Doubts about James Earl Ray, Dr. King's lone assassin, arose almost immediately after the civil rights leader was fatally shot on the balcony of the Lorraine Motel in Memphis on April 4, 1968. From the start, during King's funeral, his aides voiced suspicions that a conspiracy was responsible for their leader's death.
My first thought after reading the first paragraph was "a [expletive deleted] WHODUNIT!!!!!!!!!!!! A who-[expletive deleted]-dunit.....

I think "whodunits" sounds a little unserious when talking about capital murders.

I also note "Dr. King's lone assassin" and "From the start, during King's funeral, his aides voiced suspicions that a conspiracy was responsible for their leader's death." I would think those aides might need to be checked out, but lots of people would have "voiced suspicions" about that.

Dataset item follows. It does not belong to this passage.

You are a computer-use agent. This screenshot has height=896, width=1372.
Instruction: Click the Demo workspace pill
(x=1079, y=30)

The sad thing about Mel's writing in this article is that once you get past his obvious bias and/or carelessness at the start, he does give a helpful historical rundown of the information. He should be commended for that, but at some point the thought arises whether the overall literary strategy is to overwhelm the potential reader with more info than they could ever have hoped to face, much less to have to read.
QUOTE
What Really Happened?
by Mel Ayton

More than 35 years after the assassination of Dr. Martin Luther King Jr. polls continue to indicate that the truth about the murder is still unclear for the majority of Americans. Despite government investigations and extensive research by writers who have concluded that no evidence is available to support the claims made by the conspiracy advocates, the case remains one of America's great whodunits.

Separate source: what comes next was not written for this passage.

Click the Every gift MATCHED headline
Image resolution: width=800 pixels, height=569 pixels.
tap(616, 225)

Doubts about James Earl Ray, Dr. King's lone assassin, arose almost immediately after the civil rights leader was fatally shot on the balcony of the Lorraine Motel in Memphis on April 4, 1968. From the start, during King's funeral, his aides voiced suspicions that a conspiracy was responsible for their leader's death.

The political culture of America in the late 1960s and 1970s was very favorable to any theory that gave credence to government- oriented murder plots against public figures who challenged the authority of the establishment. The U.S. public, confronted with a litany of stories about the Kennedy assassinations, CIA plots against foreign leaders, and the scandalous reports about J. Edgar Hoover's FBI domestic spying activities, were ready to believe that a pathetic individual like James Earl Ray must have received some kind of assistance from sophisticated plotters -- most likely in the pay of the government.

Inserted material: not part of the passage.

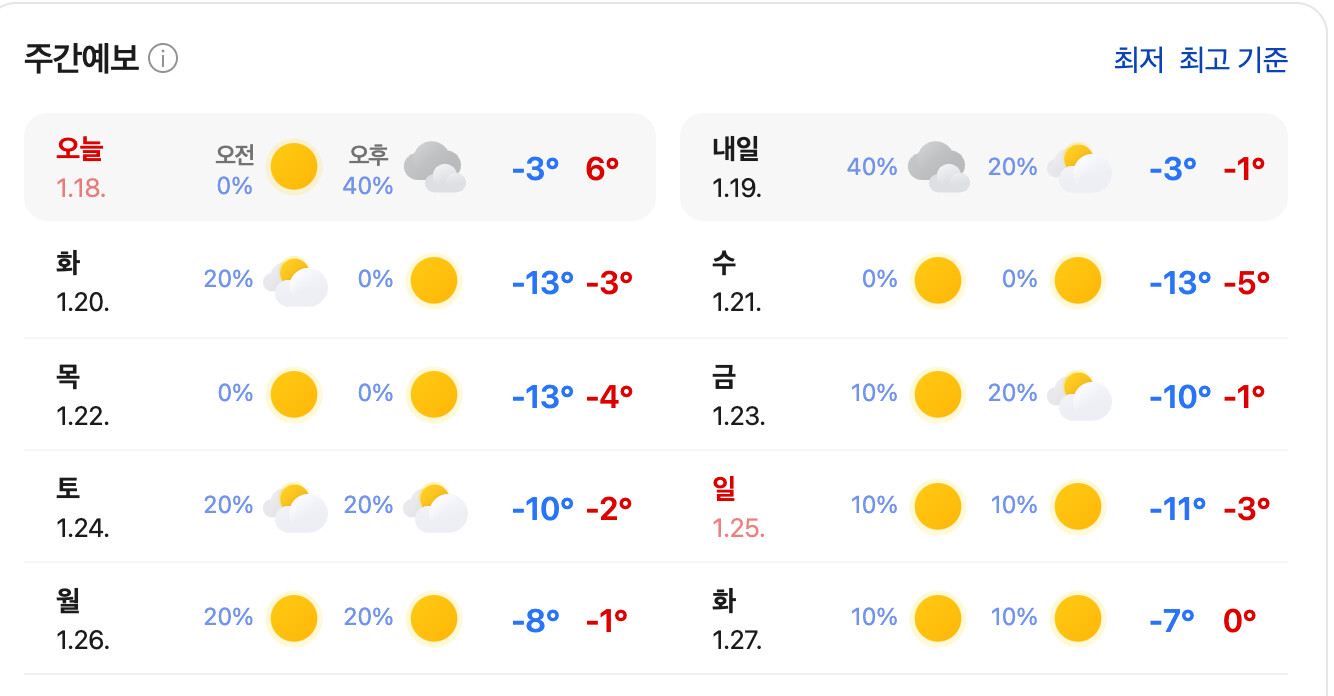Click the 1.27. afternoon sunny icon
1334x696 pixels.
coord(1078,618)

There were no witnesses who saw Ray kill King. The government relied on circumstantial evidence, albeit evidence that strongly indicated Ray's guilt. Scrutinizing the King murder case carefully, citizens on both sides of the conspiracy debate found many puzzling anomalies that were hard to explain. This is typical of most murder cases that are based entirely on circumstantial evidence where the accused denies guilt. There are loose ends that are never tied up. This was true of the Kennedy assassinations no less than the King assassination. Law enforcement officials know that all the pieces of evidence will not always tie up. There will always be mysteries and even after a murder is "solved" there will be evidence that just doesn't fit.

That Ray did not go to trial was, in some part, his own fault. On Nov. 10, 1968, two days before his trial was originally scheduled, Ray fired his first defense lawyer, Arthur Haynes, who had already plead Ray not guilty to the charge of murdering King. Ray, convinced by his brother Jerry that famous Houston lawyer Percy Foreman could provide him with a better defense, fired Haynes and took on Foreman.

Soon after Foreman took over the case, the state's prosecutors made Ray an offer: in exchange for a guilty plea, the state would not ask for the death penalty. After considering the case against his client, Foreman spelled it out to Ray: He did not stand a chance of being found not guilty and in Tennessee stiff penalties were given even for men with previously spotless records -- and for accomplices as well as killers. Furthermore, Foreman told Ray, Memphis juries had been hard on first-degree murder defendants. Foreman told him he would probably receive a long sentence -- 99 years -- if he pled guilty, but this would not be a real problem for Ray. If Ray had received the minimum sentence for murder, 20 years for the State of Tennessee, this would effectively have meant that Ray would serve the rest of his life in prison. Once that sentence was over, he would be arrested immediately and extradited to Missouri to complete his original 20-year sentence. On the March 6, 1969, Ray signed a 55-paragraph confession.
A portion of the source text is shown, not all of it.